Rapls

Posted on Apr 19 • Edited on Apr 23 • Originally published at raplsworks.com

Building "あ" -> "雨": Japanese Suggest Without IME Access

#javascript #webdev #i18n #tutorial

This article was originally published on my blog (Rapls Works) in Japanese. I've translated and adapted it for dev.to readers, with extra context for non-Japanese audiences.

You've probably seen this: type あ into Google's Japanese search box, and you instantly see kanji suggestions — 雨 (rain), 赤 (red), 青 (blue), 秋 (autumn). Nice UX. So I tried to build it on my own site.

My first instinct: "I'll just read the IME's conversion candidates from JavaScript."

Turns out, that's impossible by design. Browsers deliberately hide IME internals from the DOM, for some very good security reasons we'll get into.

So I had to route around it. The trick is to maintain your own {kanji, reading} dictionary and do a prefix search against the reading field in hiragana. Instead of piggybacking on the IME, you ignore it and build your own lookup.

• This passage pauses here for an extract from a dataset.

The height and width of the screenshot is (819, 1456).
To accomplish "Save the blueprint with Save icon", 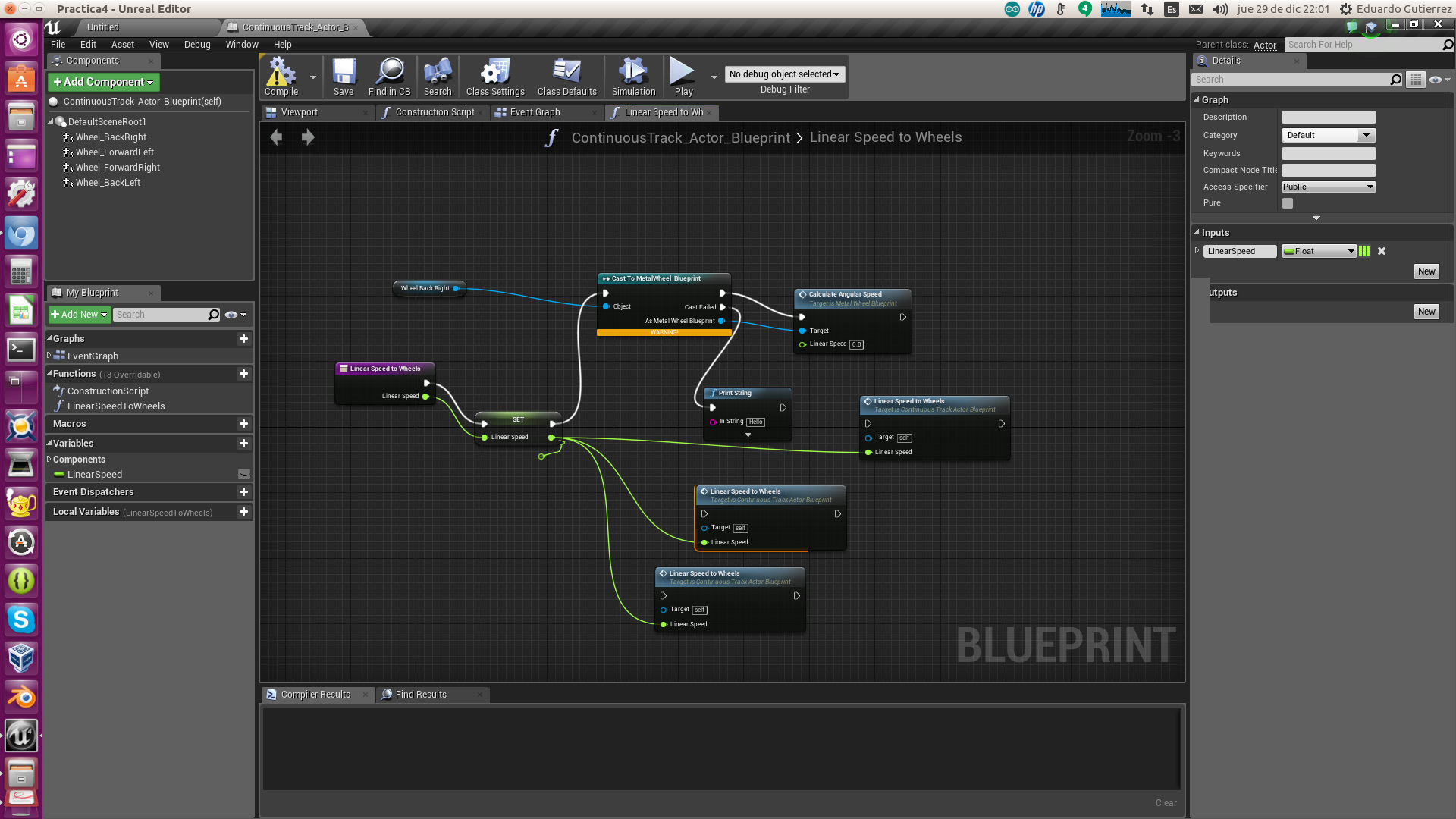I will click(x=344, y=76).
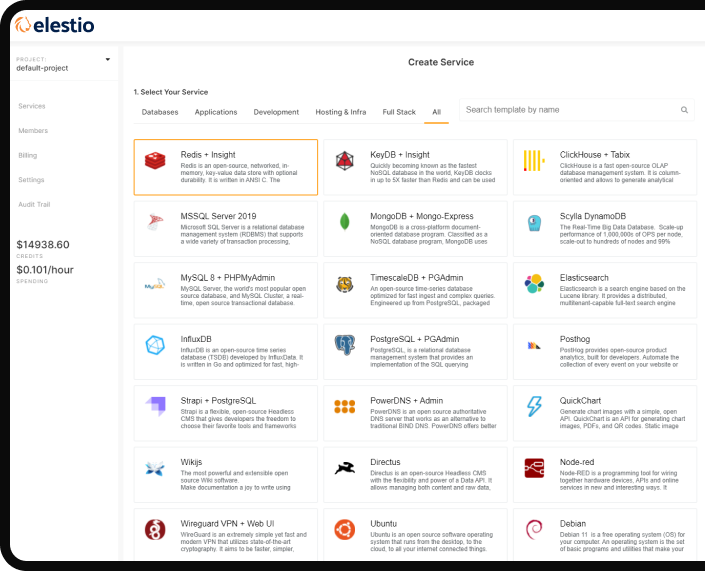The height and width of the screenshot is (571, 705).
Task: Open the Applications tab
Action: [216, 112]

Bonus: the techniques in this post apply to Chinese, Korean, and Vietnamese input too — anywhere the browser's composition API is involved.

TL;DR

IME candidates are unreachable from JavaScript for privacy reasons
Build your own reading dictionary and do startsWith prefix search
Use compositionstart / compositionend to gate searches during IME composition
Debounce (~150ms) to avoid flicker during consecutive confirmations

Tested on Chrome 147 / macOS Tahoe 26.4 / ES6+ (April 2026).

Why You Can't Read IME Candidates

Short answer: IMEs run at the OS level, and browsers intentionally don't expose their internal state to JavaScript. This is a security and privacy decision.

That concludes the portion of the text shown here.